Most operating systems and programming environments represent the current time as the number of seconds since the Unix epoch. In C and C++ this is exposed by time() and std::time(), with the Unix epoch defined as 00:00:00 UTC on 1 January 1970.

Typically this representation is stored as a 64-bit signed quantity.
Some systems, mainly embedded systems and older systems, still use a 32-bit signed
time_t representation.

On January 19th, 2038 at 03:14:07 GMT, such 32-bit representations will reach
their maximum positive value.

What happens then is unpredictable: system time might roll back to December
13th, 1901 at 19:55:13, or it might keep running on until February 7th, 2106
at 06:28:15 GMT, or the computer may freeze, or just about anything you can
think of, plus a few ones you can't.

- Requirements:
Reproduce part of the Unix time passage verbatim, starting at the words "Most operating systems" and ending after "ones you can't.". Answer from the Unix time passage alone, without outside sources.

- Supplied information:
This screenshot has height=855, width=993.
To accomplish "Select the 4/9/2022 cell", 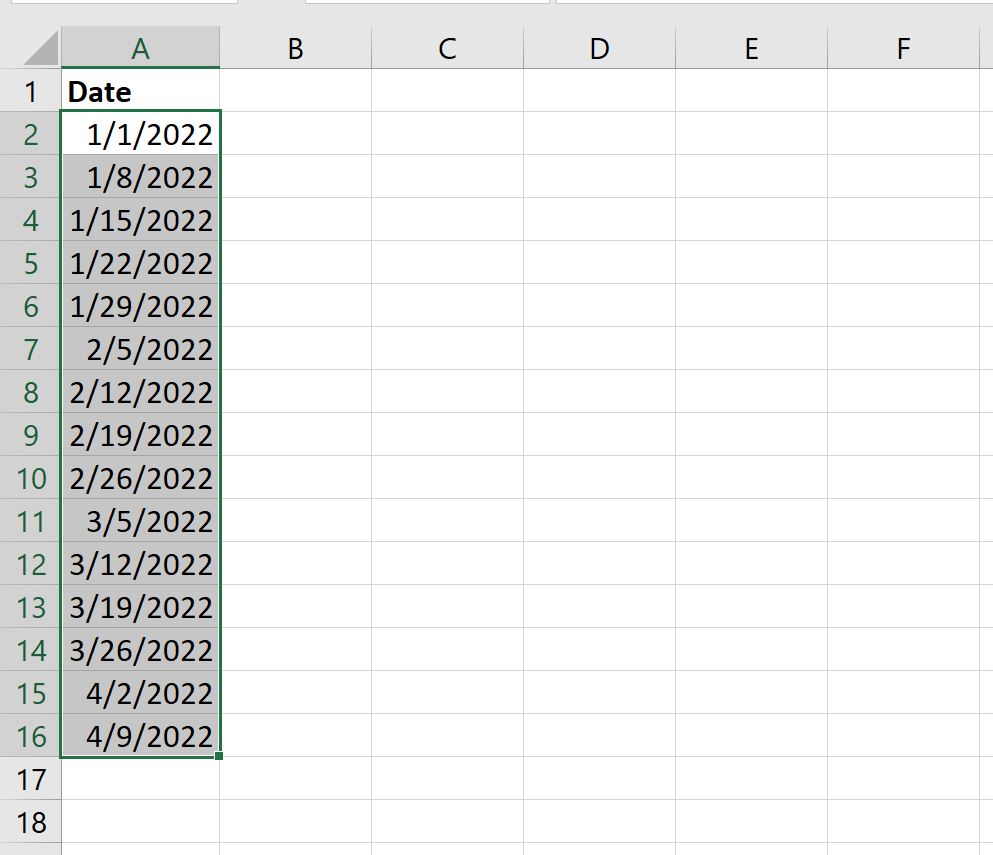I will 141,736.
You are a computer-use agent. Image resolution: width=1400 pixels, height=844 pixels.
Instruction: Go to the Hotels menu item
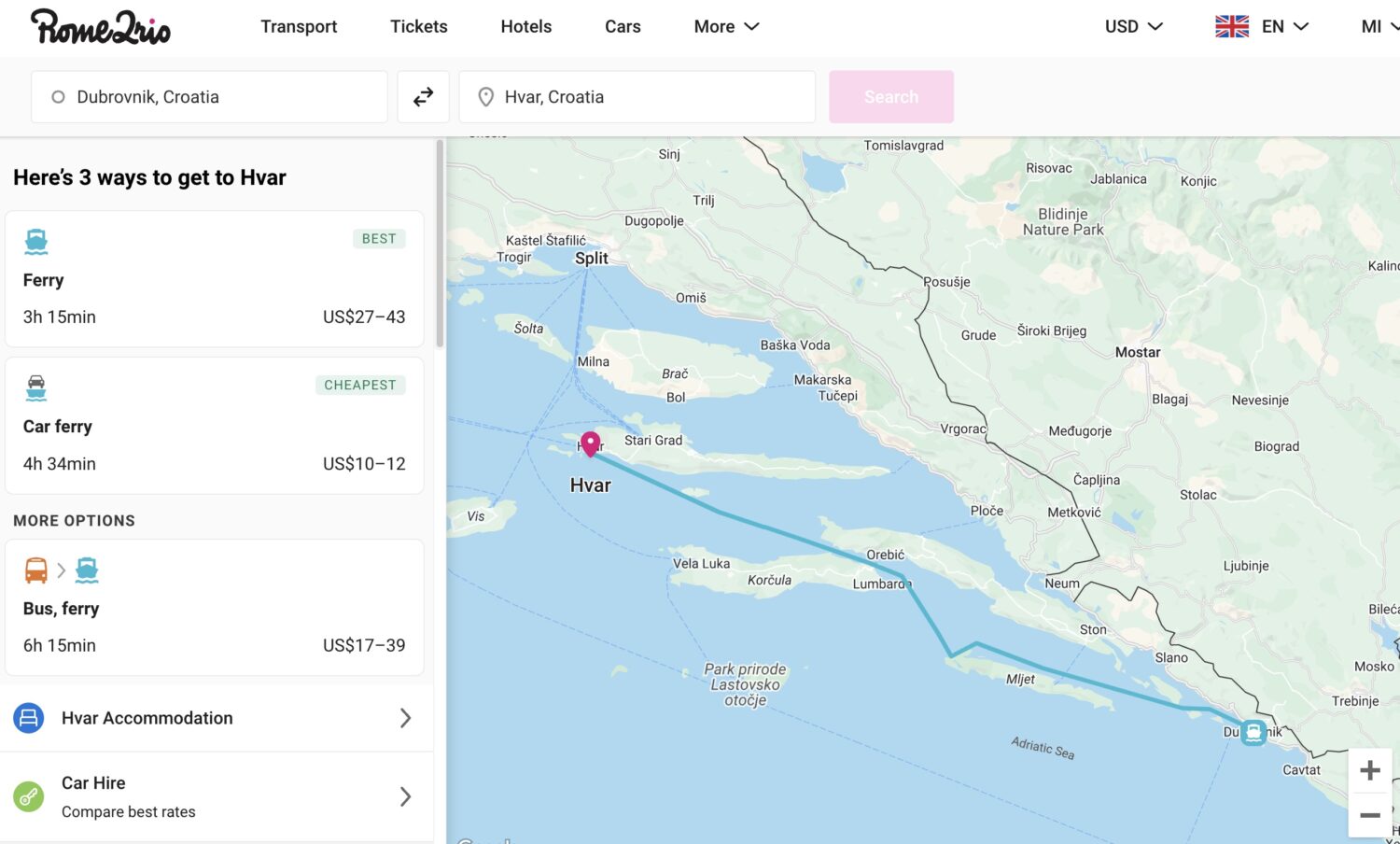click(x=525, y=27)
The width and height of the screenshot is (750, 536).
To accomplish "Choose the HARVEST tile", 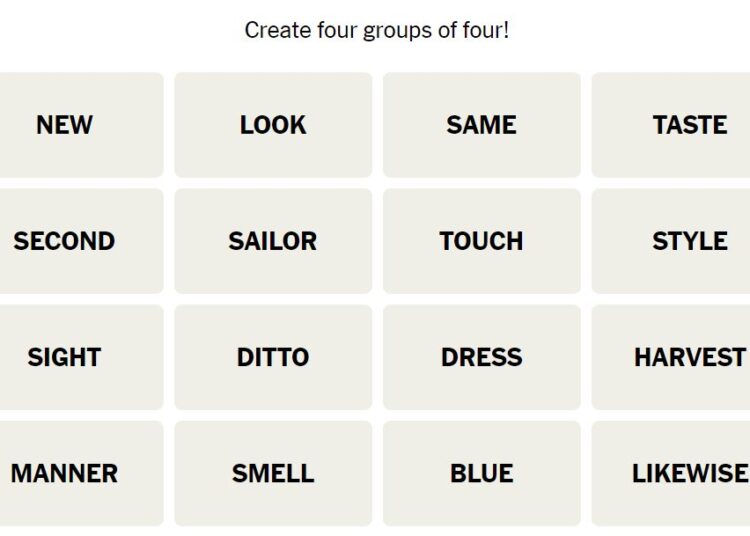I will point(671,357).
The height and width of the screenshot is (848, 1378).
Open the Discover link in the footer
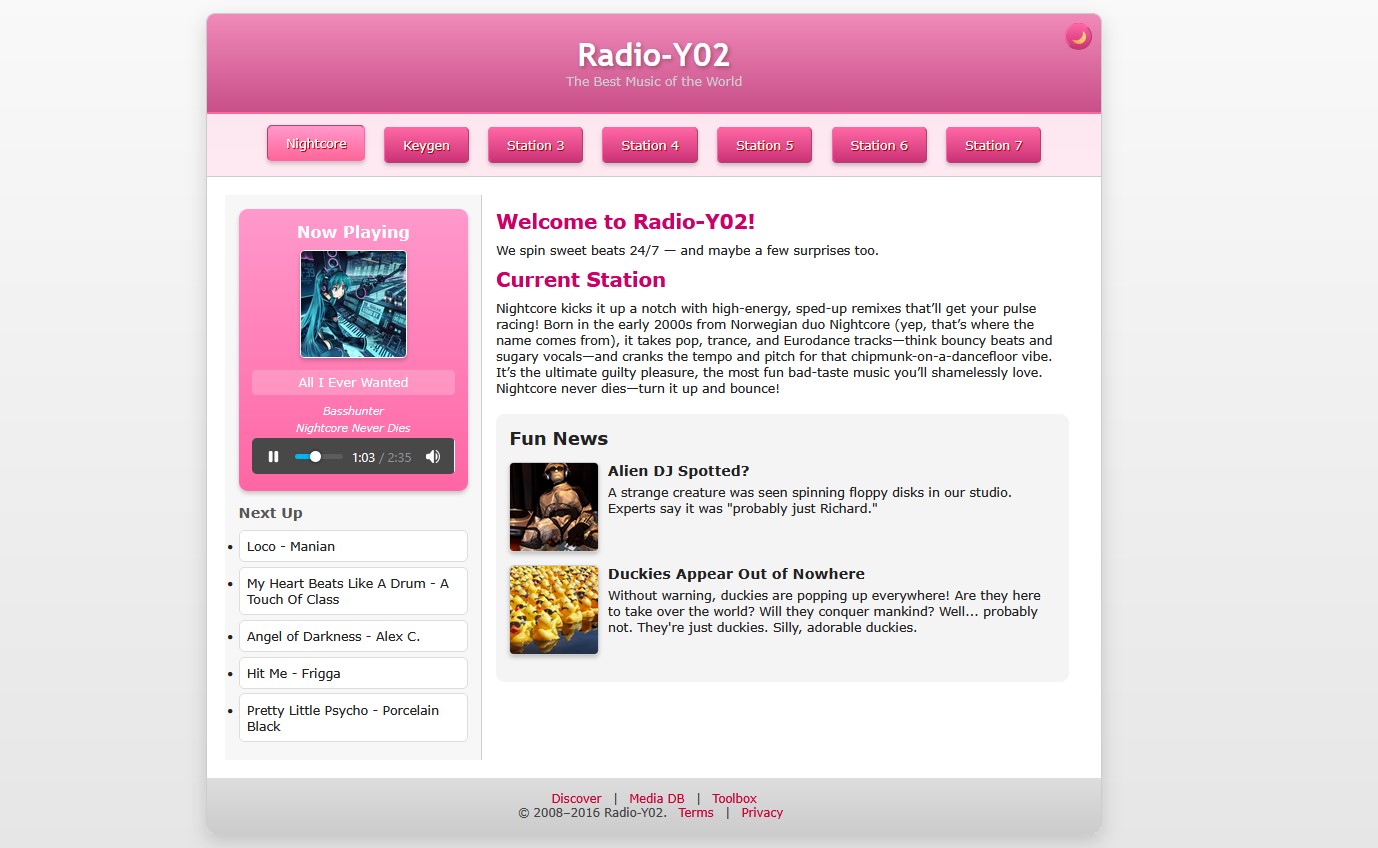[x=576, y=798]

- Written reply:
Most operating systems and programming environments represent the current time as the number of seconds since the Unix epoch. In C and C++ this is exposed by time() and std::time(), with the Unix epoch defined as 00:00:00 UTC on 1 January 1970.

Typically this representation is stored as a 64-bit signed quantity.
Some systems, mainly embedded systems and older systems, still use a 32-bit signed
time_t representation.

On January 19th, 2038 at 03:14:07 GMT, such 32-bit representations will reach
their maximum positive value.

What happens then is unpredictable: system time might roll back to December
13th, 1901 at 19:55:13, or it might keep running on until February 7th, 2106
at 06:28:15 GMT, or the computer may freeze, or just about anything you can
think of, plus a few ones you can't.